The intent of this SSCA is to develop a set of compact application kernels that perform a variety of analysis techniques used for optimal pattern matching. The chosen application area is from an important optimization problem in bioinformatics and computational biology, namely, aligning genomic sequences. These references provide an introduction to the extensive literature on this problem space, some publicly available programs that address these problems, and the algorithms used in those programs: 3 4 5 6 7 8 9 10 11 12 13 14
A genome consists of a linear sequence composed of the four deoxyribonucleic acid (DNA) nucleotides (bases), which forms the famous double helix. The DNA sequence contains the information needed to code the proteins that form the basis for life. Proteins are linear sequences of amino acids, typically 200-400 amino acids in length. Each different protein twists naturally into a specific, complex 3-dimensional shape. This shape is what primarily determines the protein’s function.
Three adjacent DNA bases form each of 64 different codons, 61 of which code for the 20 different amino acids, while the three remaining codons indicate a stop to the coding region for the current protein. A particular amino acid may have from one to six different encodings.

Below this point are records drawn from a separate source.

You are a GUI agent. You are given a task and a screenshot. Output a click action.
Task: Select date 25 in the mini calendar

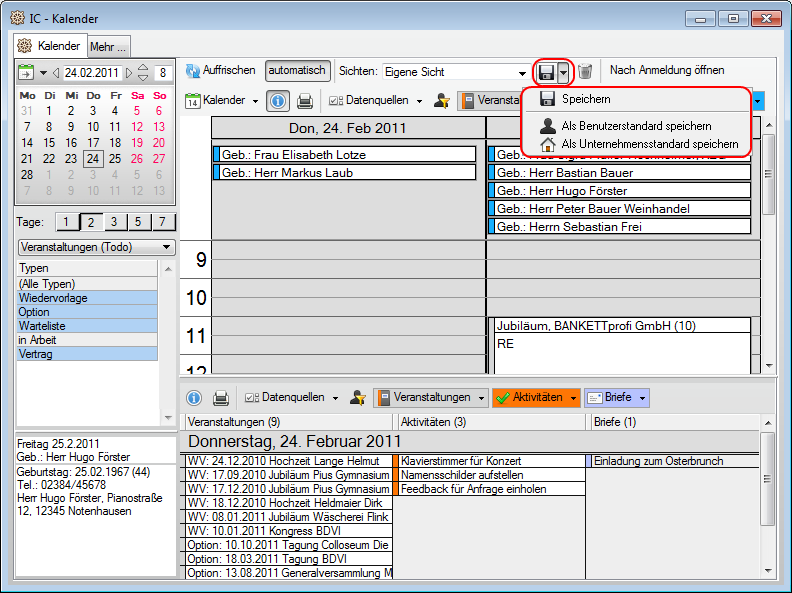(115, 158)
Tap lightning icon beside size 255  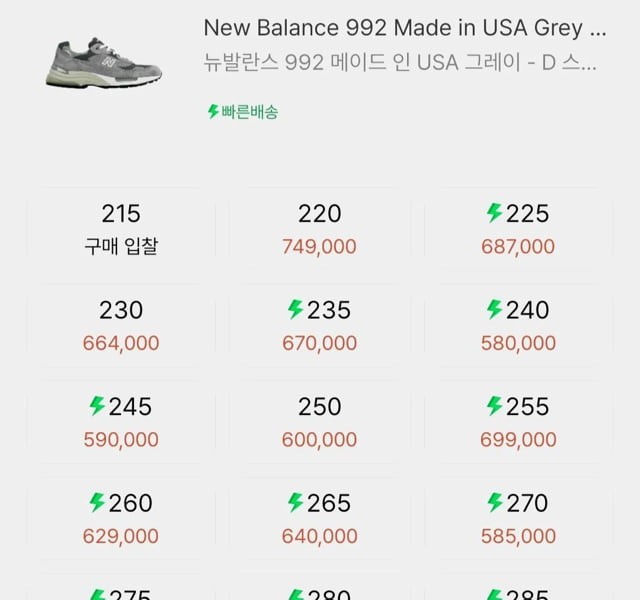(494, 406)
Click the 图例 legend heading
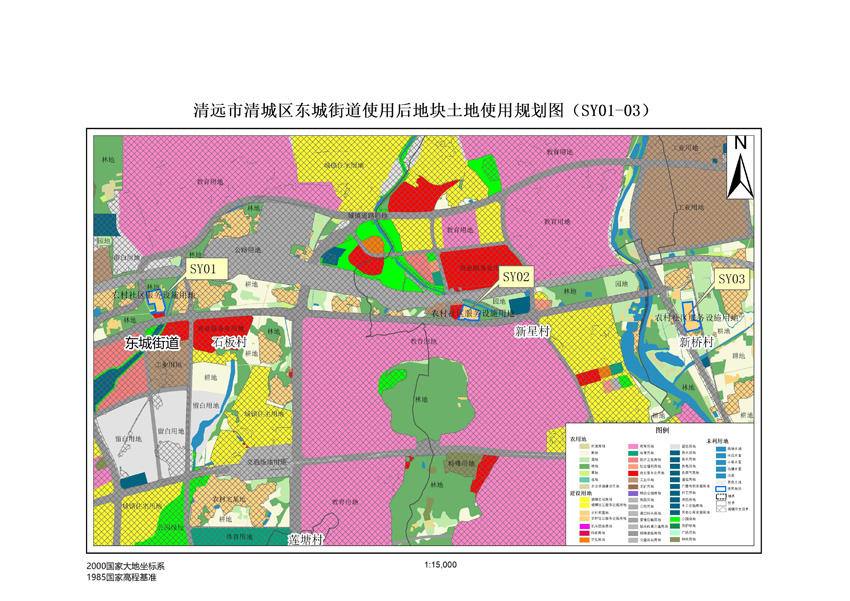Screen dimensions: 850x601 (662, 430)
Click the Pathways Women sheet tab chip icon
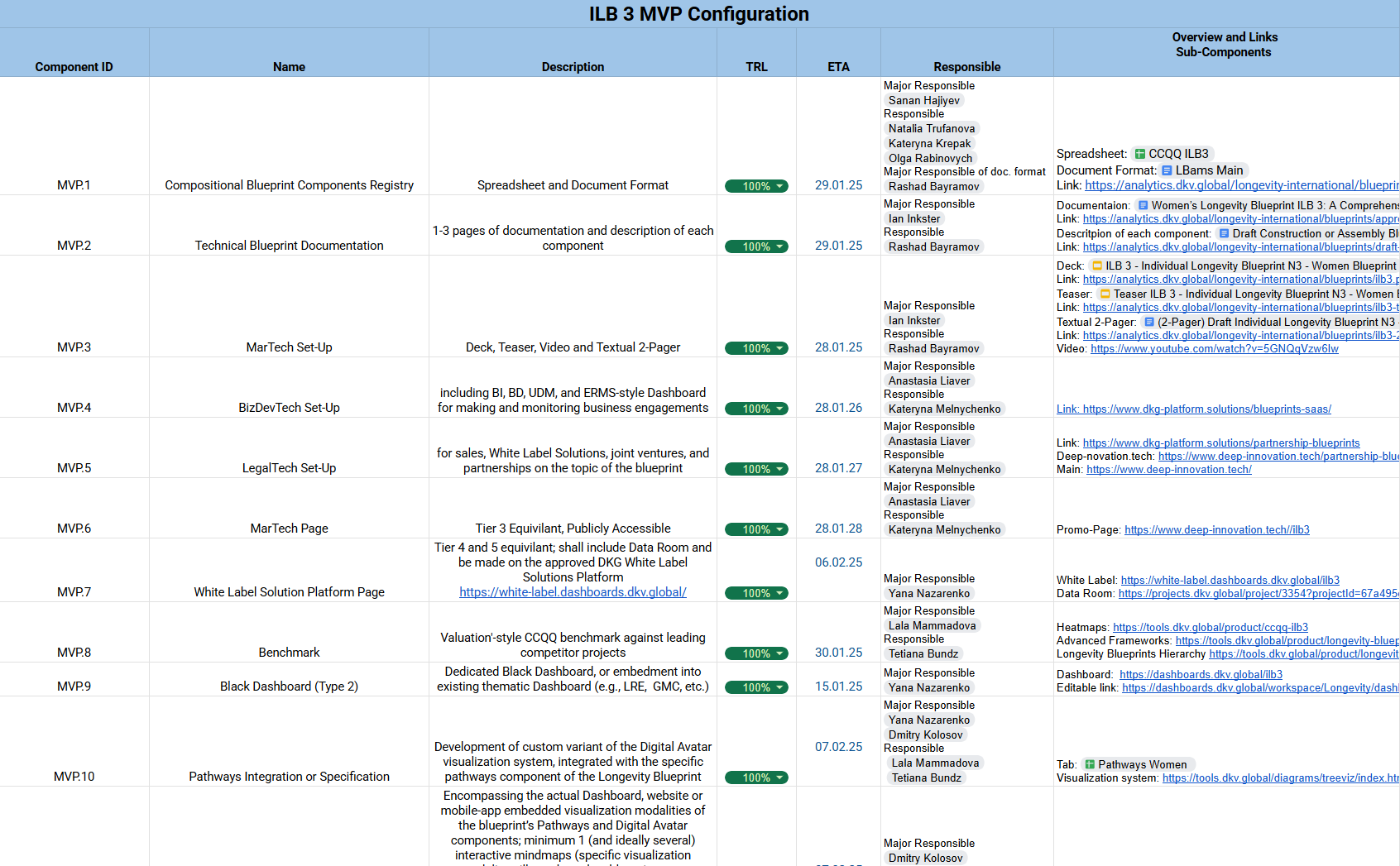 pyautogui.click(x=1090, y=764)
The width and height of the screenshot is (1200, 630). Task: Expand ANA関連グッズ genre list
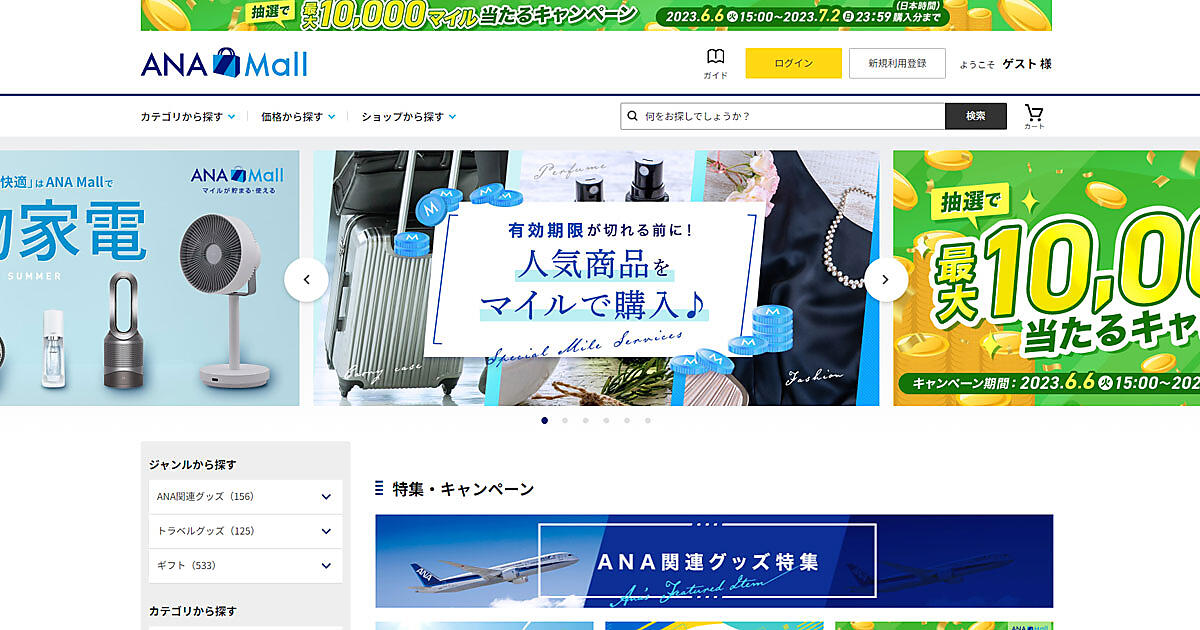coord(326,497)
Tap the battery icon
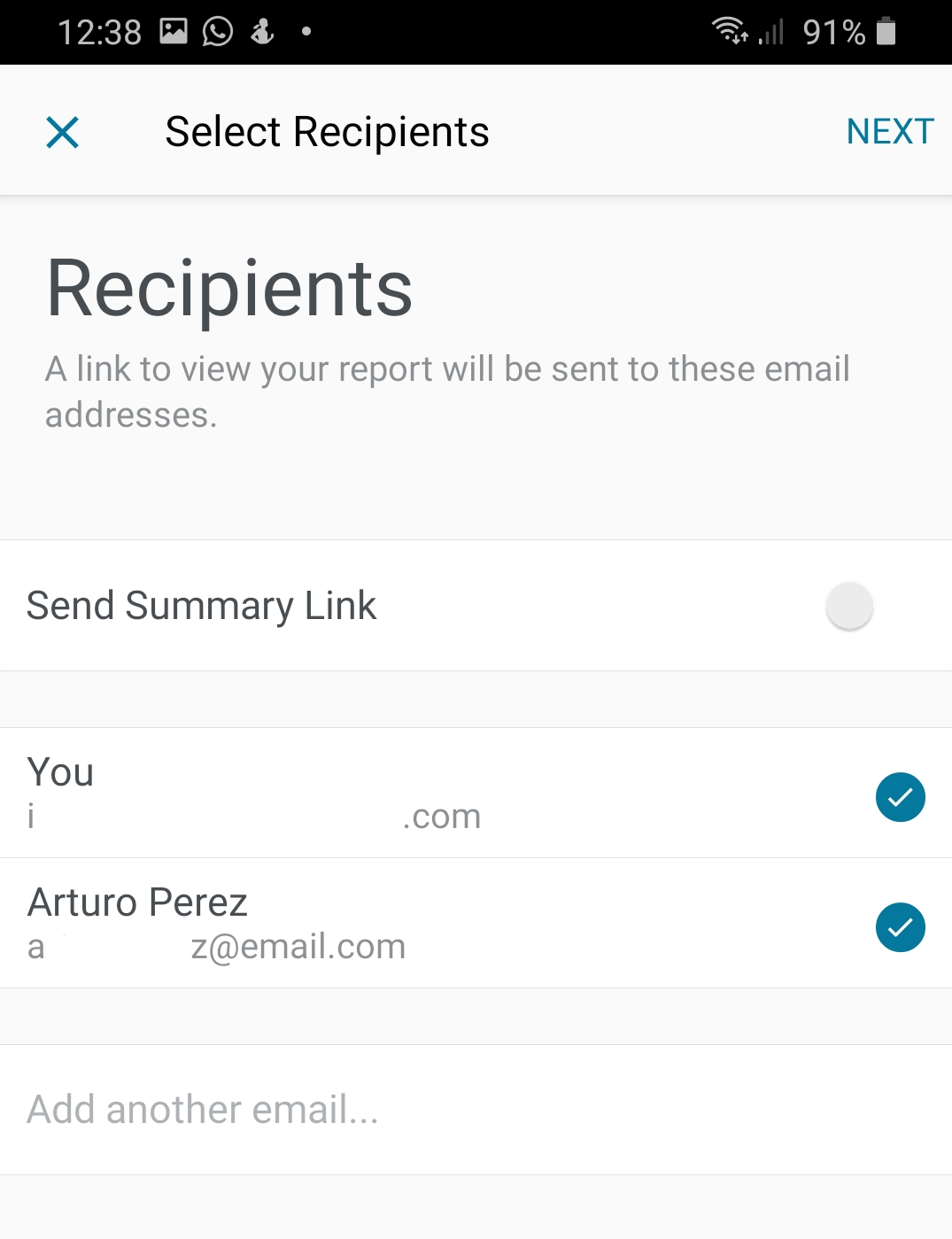The image size is (952, 1239). tap(886, 32)
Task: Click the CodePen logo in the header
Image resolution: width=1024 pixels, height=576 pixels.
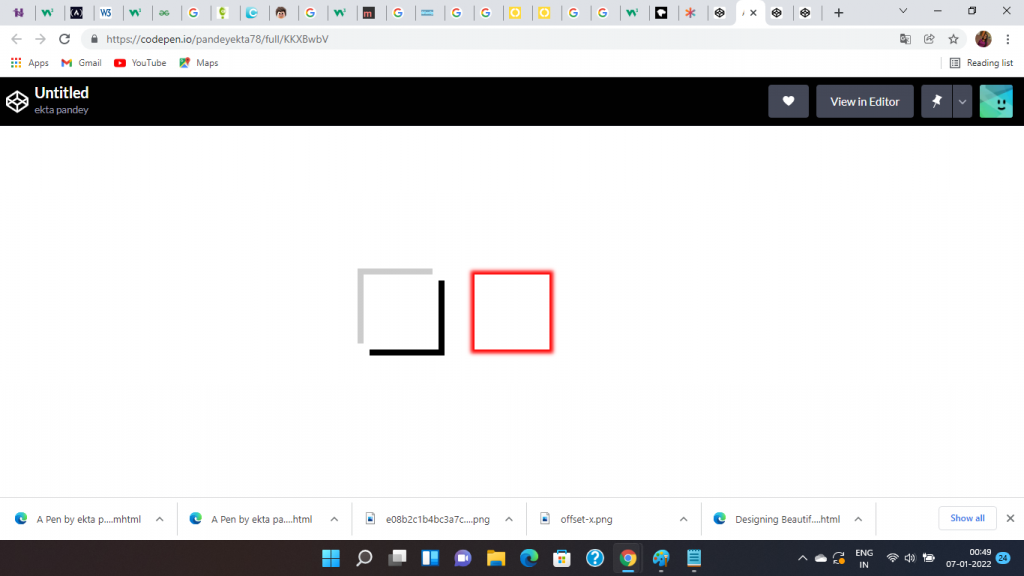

Different organisms typically use similar proteins for similar purposes. A slight change in the amino acid sequence can cause anything from a slight to a profound change in the shape of the resulting protein. A slight change in the DNA sequence can cause anything from no change to a profound change in the amino acid sequence. Profound changes are almost always bad for the organism, but smaller changes may be good, bad, or neutral. Such changes (mutations) are continually occurring as a result of radiation, chemical agents, copying errors, etc.
Mutations can change individual bases, or can add or delete sections of DNA. Adding or deleting individual bases almost always produces a profound change, but adding or deleting a sequence of 3n bases may have only a slight effect since the subsequent amino acids remain unchanged.
Automated techniques have produced enormous libraries of DNA sequences identified by organism. Laboratory research has produced enormous libraries of protein sequences identified by organism and function. Today, much biological research depends on finding and evaluating approximate matches between sequences from these libraries.